Before the first battle, Shi Xiu volunteers to sneak into the village to spy for the outlaws. Disguised as a firewood seller, he hears from an elderly villager that there is a maze of winding roads in the woods outside the village, and learns how to navigate it. When the outlaws get lost in the maze during their first assault on the village, Shi Xiu shows up and guides them out safely.

Later, when Sun Li and his group pretend to join the Zhus in their fight against the Liangshan outlaws, the Zhus are initially suspicious of them. During the second battle, Shi Xiu pretends to engage Sun Li in a duel on horseback and deliberately allows Sun Li to defeat and capture him, gaining the Zhus' trust.

On their third assault on the village, the outlaws, aided by Sun Li, Shi Xiu and others from within the village, manage to defeat the Zhus and score a major victory.
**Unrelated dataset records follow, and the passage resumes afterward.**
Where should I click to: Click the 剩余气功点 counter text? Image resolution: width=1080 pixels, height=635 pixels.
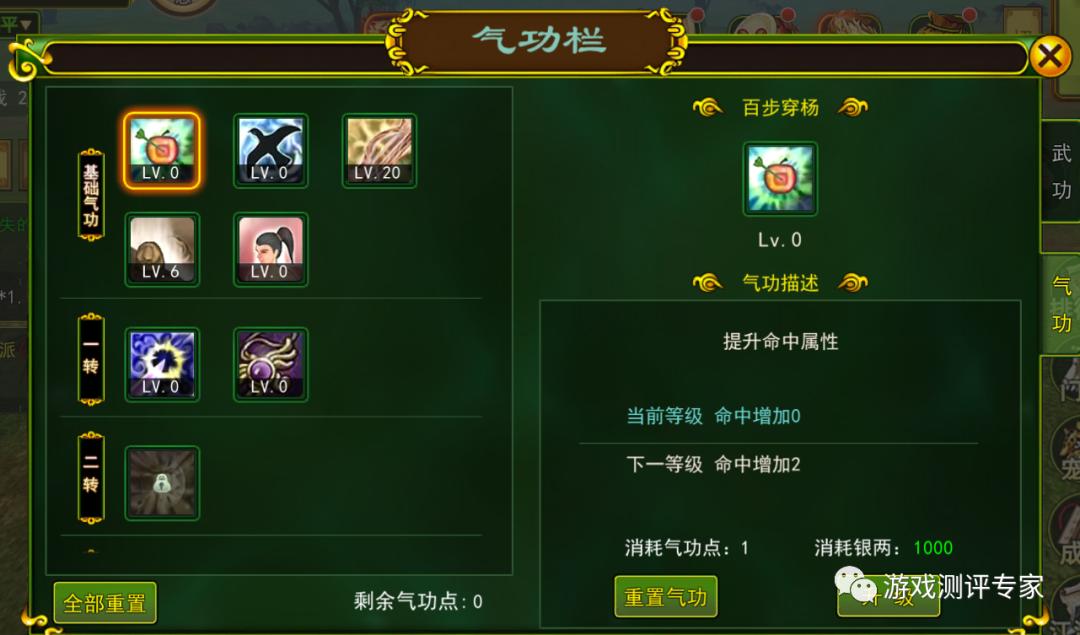418,601
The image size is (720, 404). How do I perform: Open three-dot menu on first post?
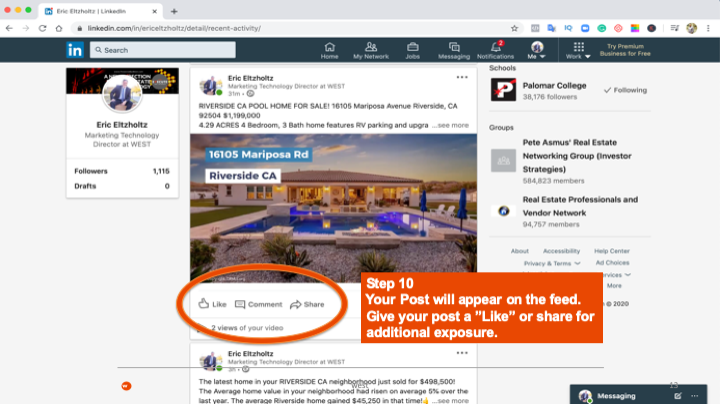point(461,77)
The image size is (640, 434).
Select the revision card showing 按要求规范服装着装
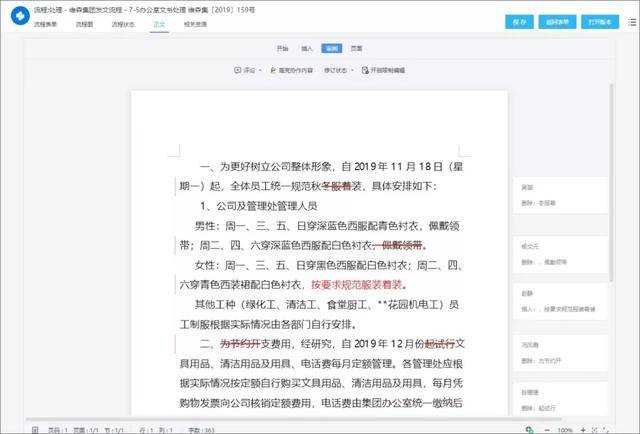(x=560, y=301)
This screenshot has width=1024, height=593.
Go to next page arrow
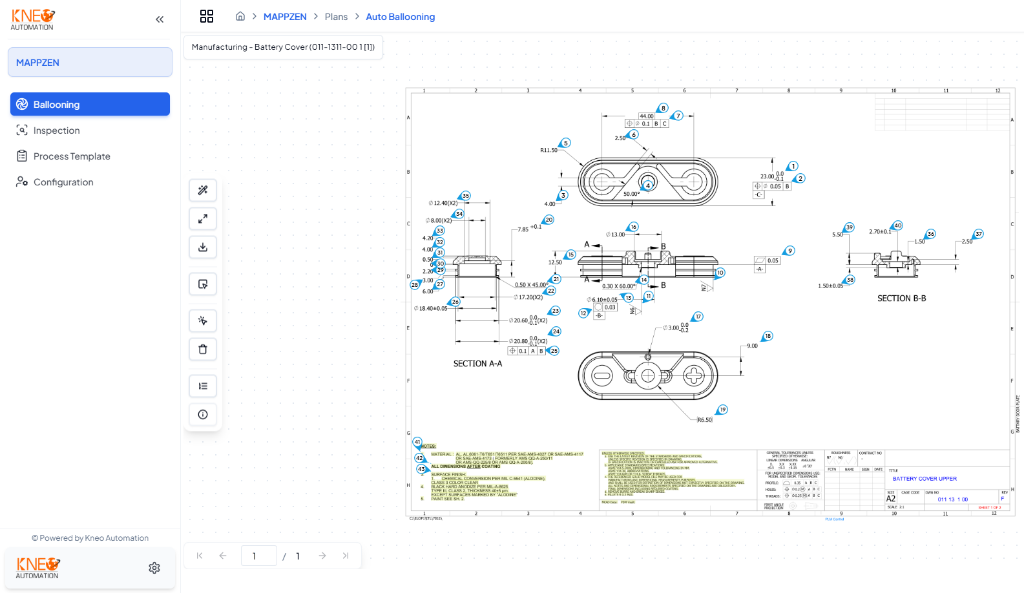[322, 556]
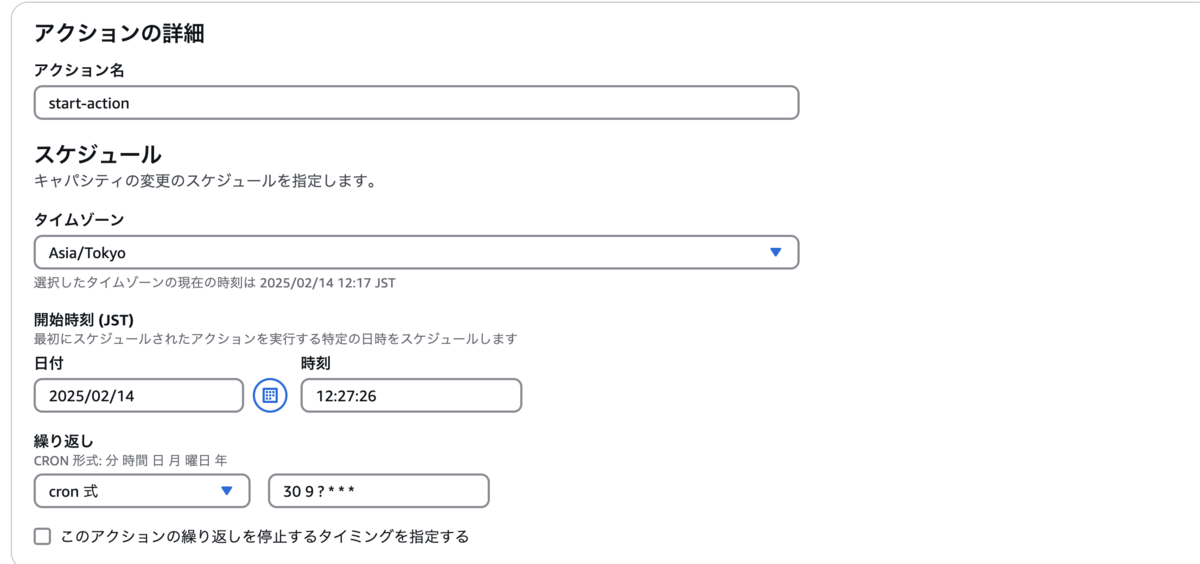This screenshot has width=1200, height=564.
Task: Focus the 12:27:26 time field
Action: pos(411,395)
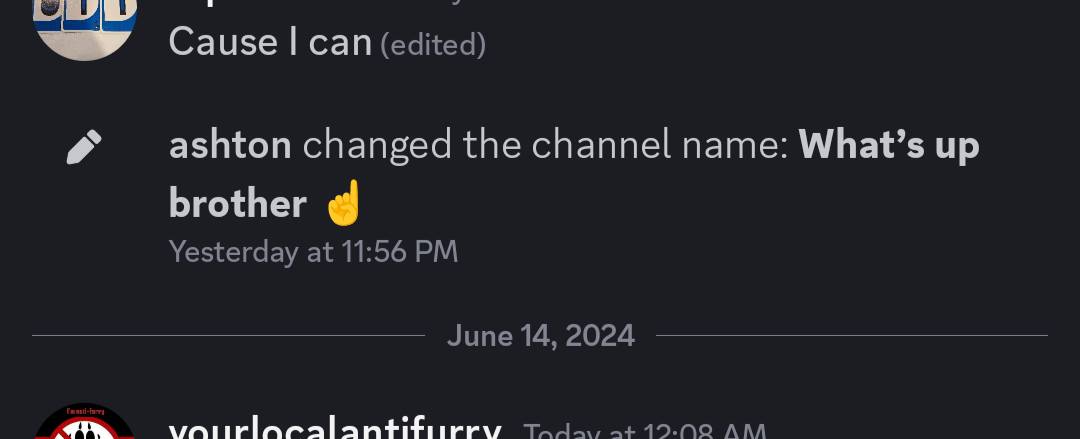Tap the word 'ashton' in the system message

[x=230, y=146]
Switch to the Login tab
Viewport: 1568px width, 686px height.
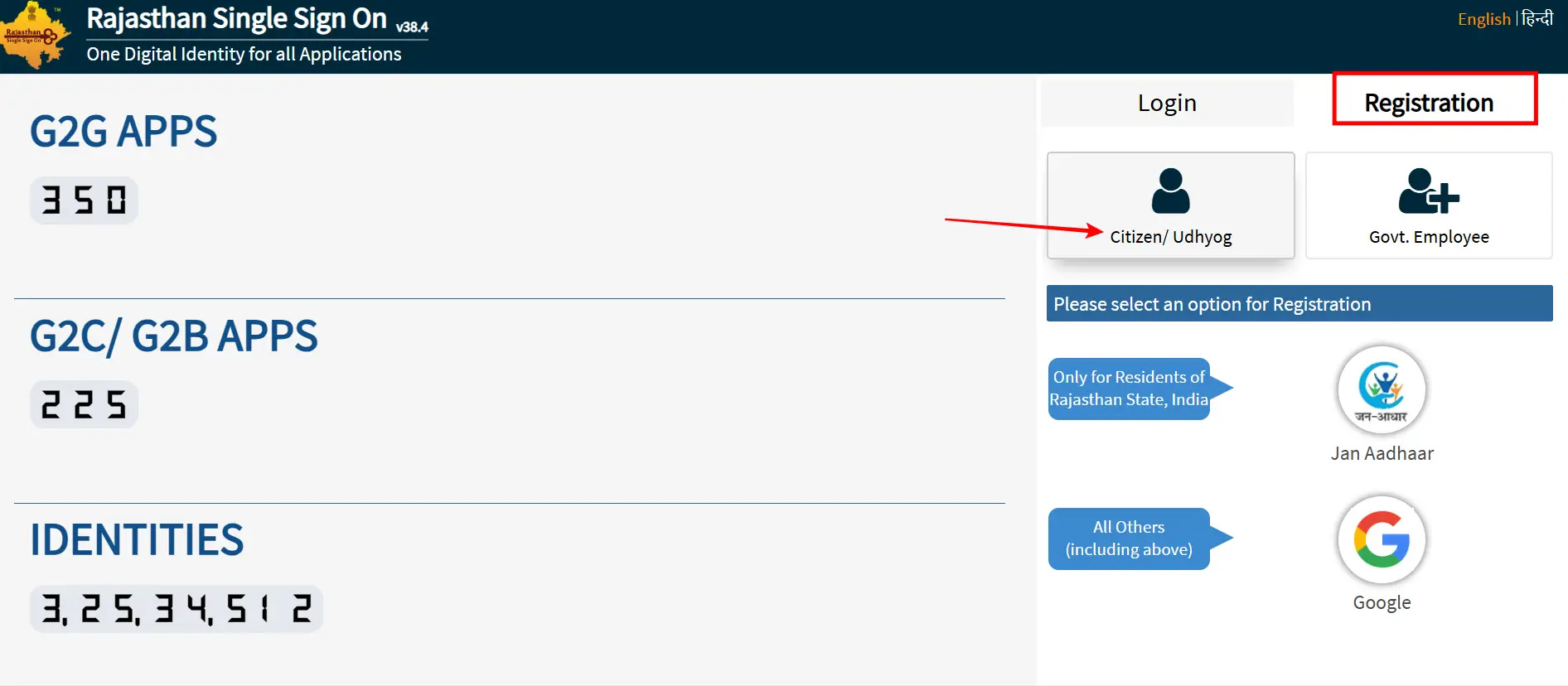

Shi Xiu saves the elderly villager who helped him earlier, and officially becomes a member of the Liangshan outlaw band.

== Attempt to save Lu Junyi ==
Shi Xiu plays an important role later in the novel in Lu Junyi's story arc. After being betrayed and accused of consorting with the Liangshan outlaws, Lu Junyi is thrown into prison in Daming Prefecture (大名府; present-day Daming County, Hebei). Afterwards, he is sentenced to exile at Shamen Island (沙門島; present-day Changdao County, Shandong).

The guards escorting Lu Junyi into exile have been bribed to murder him on the way. However, Lu Junyi is saved by his faithful servant, Yan Qing. When Yan Qing temporarily leaves his master to look for food, Lu Junyi, weakened from starvation and torture in prison, is recaptured by government forces.

Meanwhile, Yan Qing runs Shi Xiu, who has come to gather intelligence in Daming Prefecture, and attempts to rob him without knowing his identity. After they realise who each other is and Shi Xiu learns of what has happened, he tells Yan Qing to go to Liangshan to seek help.

Shi Xiu infiltrates Daming Prefecture and learns that Lu Junyi has been sentenced to death. When Lu Junyi is about to be beheaded on the street, Shi Xiu leaps off the upper floor of an adjacent building and calls out, "The Liangshan heroes are here!" He then tries to single-handedly save Lu Junyi and fight his way out. However, his valiant attempt is futile as both of them are eventually overwhelmed and taken captive by government forces.

When Shi Xiu is brought before Daming Prefecture's governor Liang Shijie, he berates the governor, who is shocked by the outlaw's fearlessness. Liang Shijie then decides to keep Shi Xiu and Lu Junyi alive as hostages in case the outlaws come for them.

The Liangshan outlaws indeed come to attack Daming Prefecture to save Shi Xiu and Lu Junyi, infiltrating the city during the Lantern Festival and causing chaos. Taking advantage of the situation, they break into the prison and free the two men.

== Campaigns and death ==
Shi Xiu is appointed as a commander of the Liangshan infantry after the 108 Heroes are fully assembled. He participates in the campaigns against the Liao invaders and rebel forces in Song territory after the outlaws receive amnesty from Emperor Huizong.

During the final campaign against Fang La's rebel forces, Shi Xiu is assigned to attack Yuling Pass (昱嶺關; near present-day Zhupu Village, She County, Anhui). He falls into an ambush and gets killed by archers under Pang Wanchun.